Die Angst des Intendanten

Wie schnell sich doch alles ändern kann. Als ARD und ZDF im Gerangel mit dem Kirch-Konzern um die Senderechte für die Fußball-WM 2002 neun dicke Zahlen auf einen Scheck kritzelten, führte die DFB-Auswahl die Tabelle der Qualifikationsgruppe 9 an. Und es schien trotz des hohen Preises ein recht gutes Geschäft zu werden. Denn die deutschen Kicker waren in Form, und den Teamchef rief man „Rudi-Riese“.

Dann schlug vor einigen Wochen das unbarmherzige Gesetz allen Fußballs zu, das besagt, dass die Partie auch mal ein wenig länger dauern kann als 90 Minuten.

Die Unberechenbarkeit des Sports trifft die öffentlich-rechtlichen Unterhändler hübsch unerwartet: Wie sonst lässt es sich erklären, dass es offenbar keine Minderungsregelung im Vertrag mit der Kirch-Gruppe gibt – für den nicht auszudenkenden Fall, dass Rudis Racker zu Hause bleiben müssen? Und warum sonst läuft heute Abend in der ARD eine neue „Herzblatt“-Folge, beim ZDF die Familienserie „Unser Charly“, während die deutschen Kicker in Kiew und auf Sat.1 hoffentlich alles geben?

Doch so kam alles, wie es kommen musste, und als die Rechte für das Hinspiel in der Ukraine versteigert wurden, schlug mal wieder Kollege Kirch zu.

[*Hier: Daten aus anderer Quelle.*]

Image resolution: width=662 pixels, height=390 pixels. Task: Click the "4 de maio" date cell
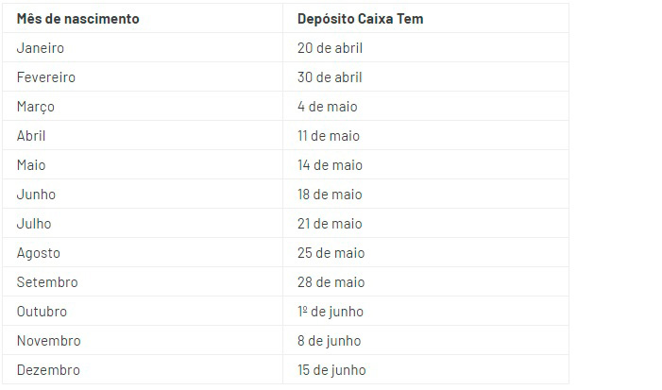click(x=426, y=106)
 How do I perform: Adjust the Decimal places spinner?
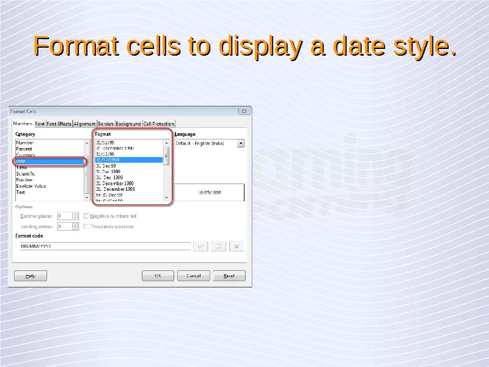tap(75, 216)
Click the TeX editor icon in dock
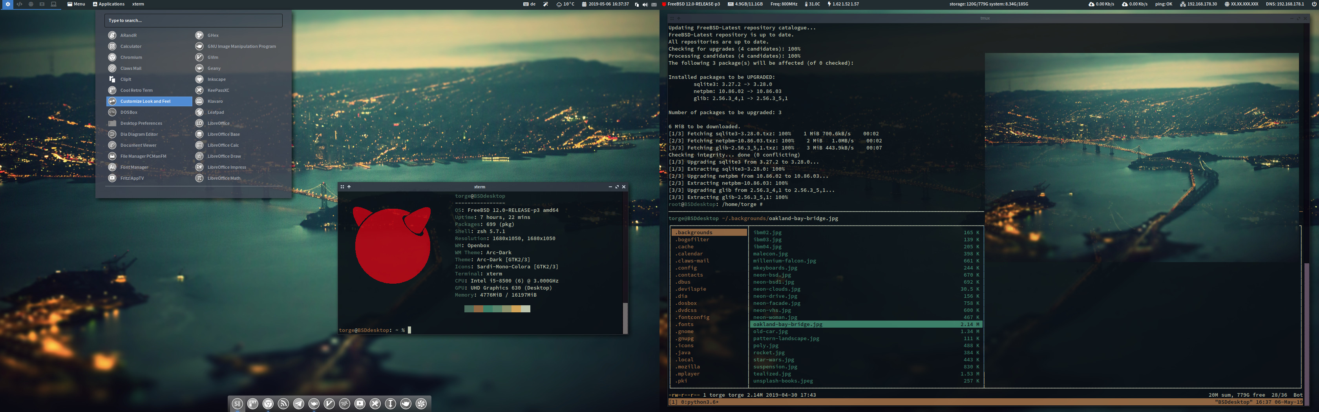Viewport: 1319px width, 412px height. tap(345, 404)
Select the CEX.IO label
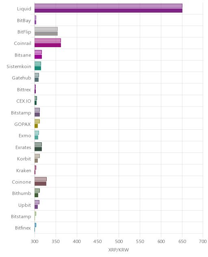 point(24,101)
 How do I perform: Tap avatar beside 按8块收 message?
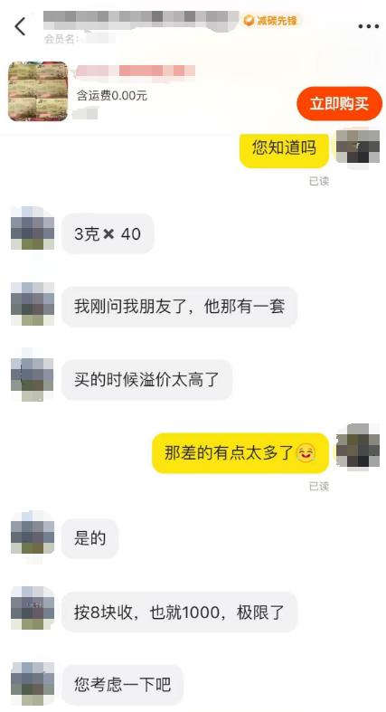[33, 607]
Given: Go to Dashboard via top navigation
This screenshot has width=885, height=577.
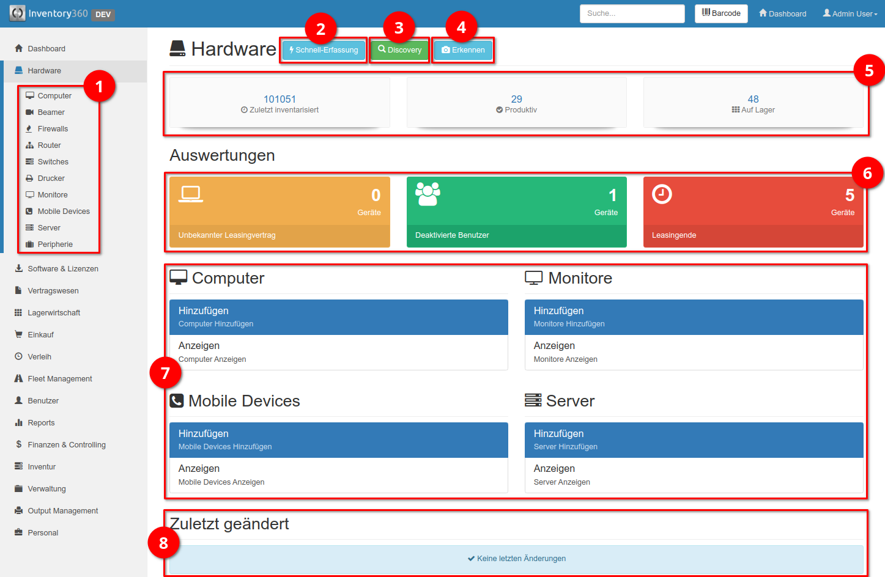Looking at the screenshot, I should (x=782, y=13).
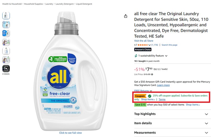Click to see full view link
The height and width of the screenshot is (137, 211).
[70, 133]
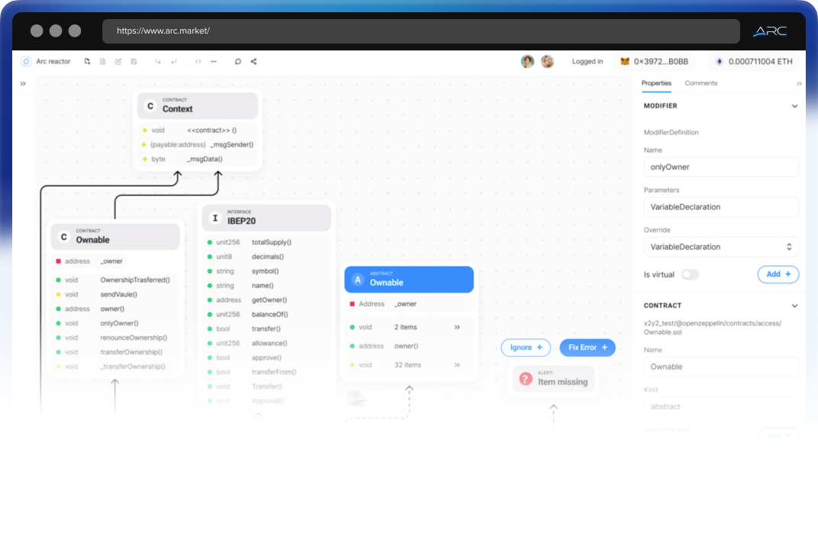Open the code view brackets icon
Viewport: 818px width, 557px height.
[x=198, y=62]

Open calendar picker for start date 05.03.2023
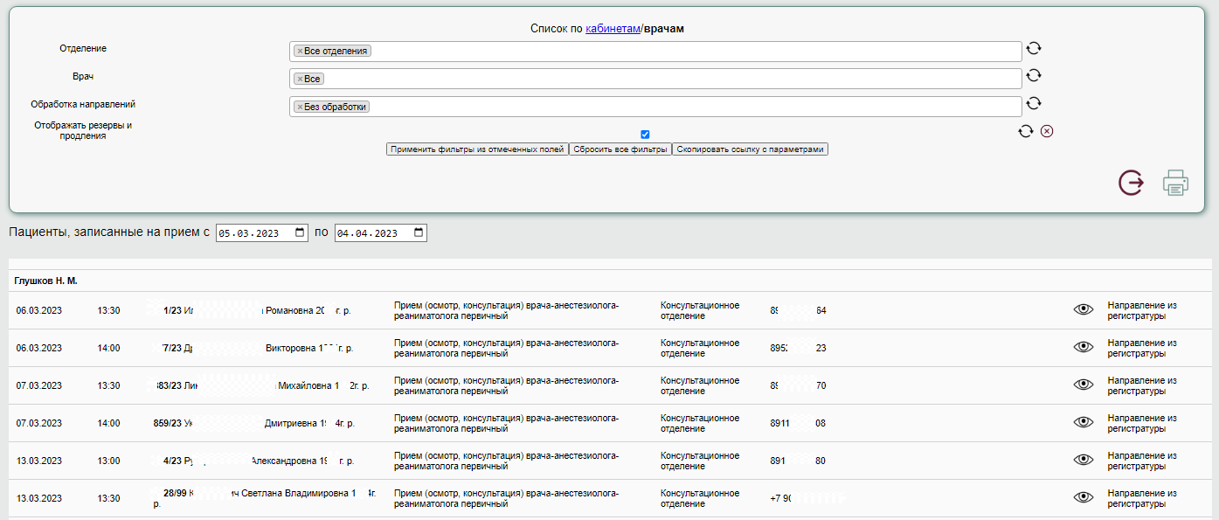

Auf einen erneuten „Preiskampf mit der Kirch-Gruppe“ und die folgenden öffentlich-medienpoltischen Prügel wollten sich die Öffentlich-Rechtlichen auf keinen Fall einlassen. Um jetzt schlimmstenfalls zu sehen, dass sich ihre 220-Millionen-Investition in die WM 2002 überhaupt nicht rechnet, müssen die ARD- und ZDF-Verantwortlichen heute auch noch bei der Konkurrenz gucken.

Die heißt Sat.1. Dem Sender geht’s wegen vieler Entwicklungen im Hause Kirch alles andere als gold, aber heute darf man noch mal lachen: Denn so etwas wie die K.-o.-Spiele gegen die Ukraine hat es im deutschen Fußball noch nicht gegeben. Selbst Sat.1-Geschäftsführer Martin Hoffmann ist euphorisch: „Emotionen sind da garantiert.“ Und: „Wir müssen unseren Jungs die Daumen drücken“.

Dass tut ja auch ARD-Chef Fritz Pleitgen, der in der Zeit schon die Parole für den Tag davor („Gedanken an eine Niederlage sind überflüssig. Hopefully!“) ausgab. Und nur zur Not auch eine für den Tag danach: „Fußball ist nicht kaputtzukriegen“, sagt der „hoch motivierte Zuschauer“ Pleitgen noch, und dann folgte froh-unvermeidliches Pfeifen im Keller: Bei der vergurkten EM 2000 hätten die Zuschauer ja auch weitergeguckt, als die Nationalelf längst rausgeflogen war.

Ja, möchte man dem ARD-Teamchef da zurufen: Aber sie waren überhaupt erst mal dabei! Und die EM war nicht in Asien, und die Spiele liefen nicht mittags anstelle des ARD-Buffets!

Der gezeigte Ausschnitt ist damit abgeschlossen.